# Activity:
Restate word for word the entries below, starting with the line with "How do I perform: Click" and continuing through the line with "Given: Copy results as text to clipboard". Include both of those lines and no others.

# Data provided:
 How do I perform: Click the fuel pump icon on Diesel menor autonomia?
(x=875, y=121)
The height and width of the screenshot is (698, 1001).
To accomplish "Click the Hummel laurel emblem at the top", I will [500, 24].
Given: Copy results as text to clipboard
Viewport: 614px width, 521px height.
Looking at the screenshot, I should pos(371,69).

==

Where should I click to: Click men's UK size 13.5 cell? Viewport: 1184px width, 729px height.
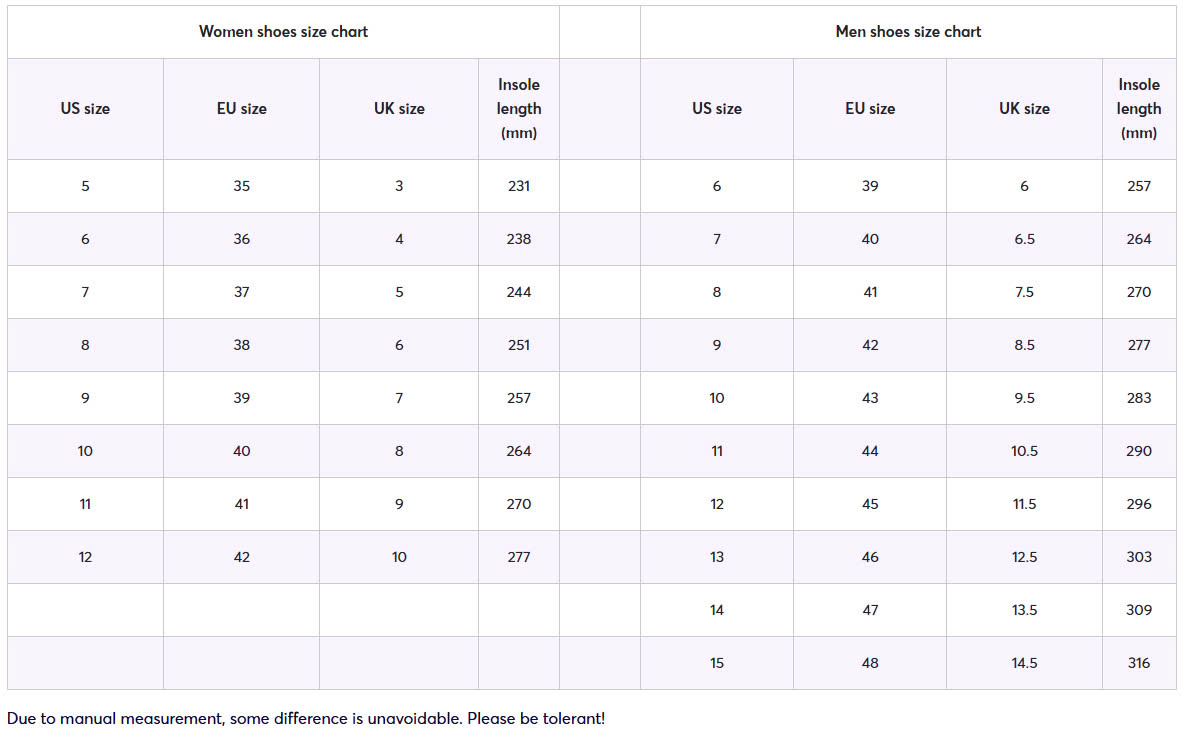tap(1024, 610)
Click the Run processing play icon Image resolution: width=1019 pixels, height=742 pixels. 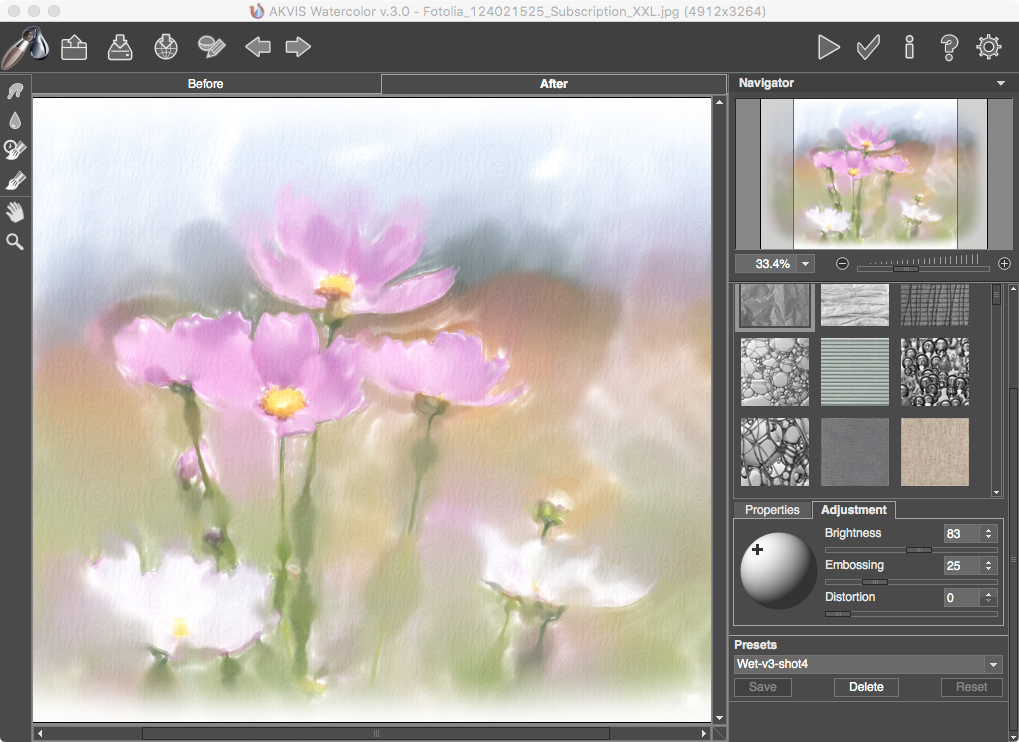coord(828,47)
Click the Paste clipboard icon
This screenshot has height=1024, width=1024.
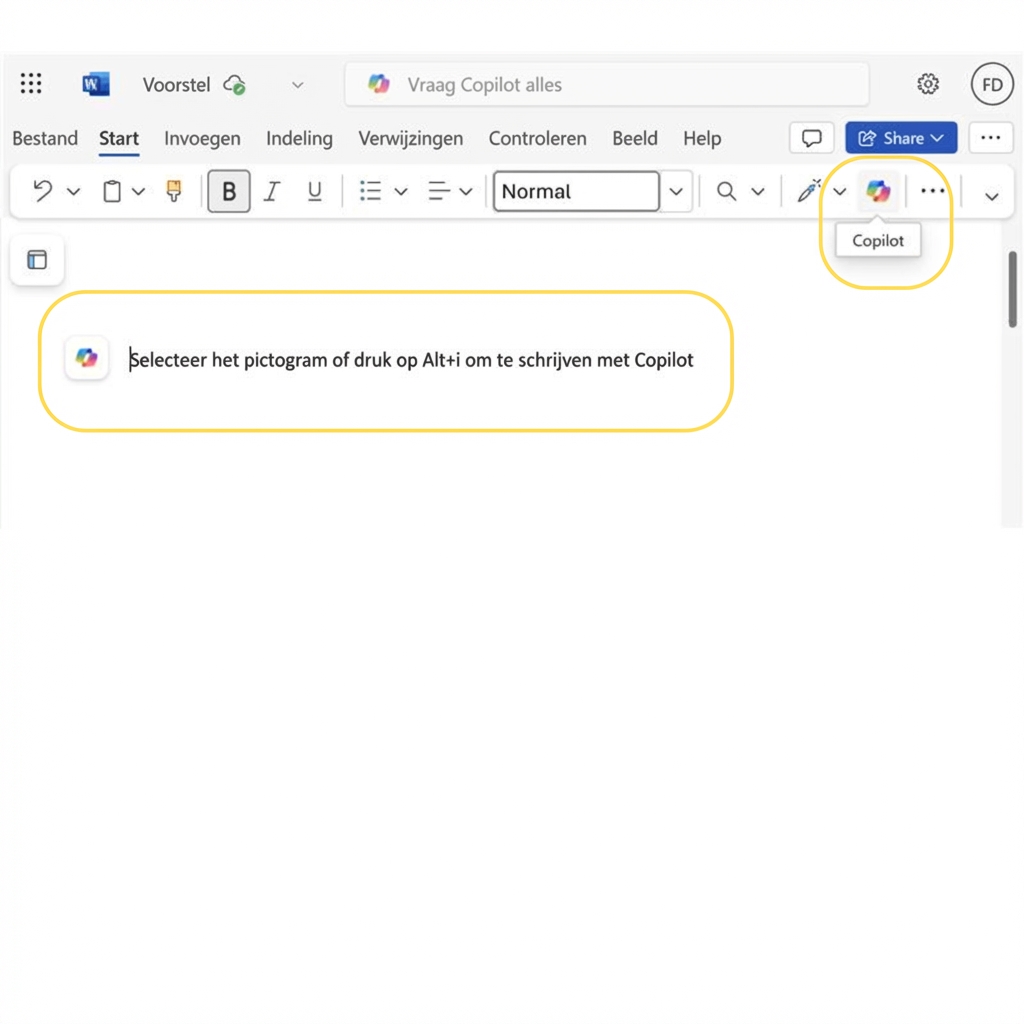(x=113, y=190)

==

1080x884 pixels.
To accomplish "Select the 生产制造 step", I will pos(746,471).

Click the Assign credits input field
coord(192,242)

# Problem solution:
 How do I perform: Click the fuel pump icon on Diesel menor autonomia?
(x=875, y=121)
The height and width of the screenshot is (698, 1001).
To accomplish "Click the Hummel laurel emblem at the top", I will [500, 24].
Given: Copy results as text to clipboard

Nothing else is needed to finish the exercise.